───── Source passage ─────
Madina: The City of the Prophet
The inhabitants in Madina had been waiting for Prophet Muhammad (peace and blessings be upon him) to join them and become the leader of their newly found state. After receiving the divine command to leave Mecca and join the others in Madina, Prophet Muhammad finally made his way to Madina to join them. Anas, a close companion of Prophet Muhammad said “I was present the day he entered Madina and I have never seen a better or brighter day than the day on which he came to us in Madina, and I was present on the day he died, and I have never seen a day worse or darker than the day on which he died” (Ahmed).
The very first task Prophet Muhammad undertook in Madina was to build a mosque. He inquired about the price of land that was owned by two local boys who initially wished to give the land as a gift. However, Prophet Muhammad insisted to pay full price for the land and thus began to help in the construction of the mosque. This mosque would serve as the place of worship for the Muslims in Madina. It signified the end of oppression and an era where they could now openly and freely practice their religion. Prophet Muhammad and the emigrants and helpers worked tirelessly to build the mosque. During it’s creation, Prophet Muhammad was heard saying, “O God-Almighty! There is no goodness except that of the hereafter, so please forgive the emigrants and the helpers” (Bukhari).
Once this most important task was complete, Prophet Muhammad also built homes around the mosque for his family. Both the mosque and the home of Prophet Muhammad stand in Madina to this day. This marked the completion of the Hijrah, of emigration to Madina and thus marked the beginning of the Islamic calendar. Before this day, Madina was known as Yathrib, but this day gave it the new name of Madinat-un-Nabi, the City of the Prophet, otherwise known as Madina.
The Wisdom of Prophet Muhammad as Commander
Prophet Muhammad’s primary concern was to propagate Islam efficiently and effectively to convert others, show Islam’s offerings to societal peace, face exile, pervasive hostility and opposition, economic hardship, hunger, insecurity, and danger with patience and fortitude (1) in addition to this, establishing human rights, women’s rights and societal rules and regulations laid out by God-Almighty in the Qur’an.
───── Collected data ─────
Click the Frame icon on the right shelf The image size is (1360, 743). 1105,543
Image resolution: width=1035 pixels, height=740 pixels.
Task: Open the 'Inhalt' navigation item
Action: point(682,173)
─────
Resume the passage about Madina and the Prophet, picking up after its final sentence.

▸ Result:
The Quraysh grew increasingly enraged once they found out that he successfully emigrated to Madina. In response, they increased in both number and severity the persecution of Muslims left in Mecca. They also began making alliances with polytheists in Madina. They began sending frequent warnings of annihilation. This in combination with the news of plots and plans of violence that reached Prophet Muhammad himself caused the Muslims in Madina to live in fear. Through thirteen years of persecution and violence, boycotts and social injustice, the Muslims lived as pacifists.
Small expeditions began whether led by the Prophet himself or by other emigrants from Mecca for the purpose of probing trade routes that led to Mecca, and they also served to form alliances with other tribes. Other expeditions were led to intercept some caravans from Syria to place economic pressure on the Quraysh. A small amount of these expeditions ever saw battle, but through them, Madina was able to establish a new position in the Arabian Peninsula. No longer were they seen, as weak and oppressed, but had grown strong and a force to be reckoned with.
The Battle of Badr
Because of the Muslim concentration in Madina, the Quraysh always felt their trade route into Syria was threatened. They sent letters to the Madinians threatening to kill their men and take their woman as slaves (2). In response to the constant threat, Prophet Muhammad was left with no choice, but to consolidate control over this trade route to Syria. Abu Sufyan, the head of this particular caravan, received word and immediately rounded up as many men as possible to teach the Muslims a lesson and stop them from taking over any caravans in the future.
When the Muslims received news of the Meccan army coming, they knew they could not back down and needed to take some daring steps in the matter. They knew that if they did not protect themselves at Badr, that the persecution of Islam and the Muslims would only get worse. They were also afraid of the possibility of the battle reaching to Madina, destroying property and wealth of the people living there, and most importantly, putting their lives at risk. This being said, Prophet Muhammad did not go forward before consulting a group of advisors. He did not want to lead his people into something they did not agree with.
After receiving strong support from his trusted followers, the emigrants and the helpers (those who were already living in Madina before the emigration), a group of approximately 300 people made their way to Badr. Having only 70 horses and camels between them, they rode in turns.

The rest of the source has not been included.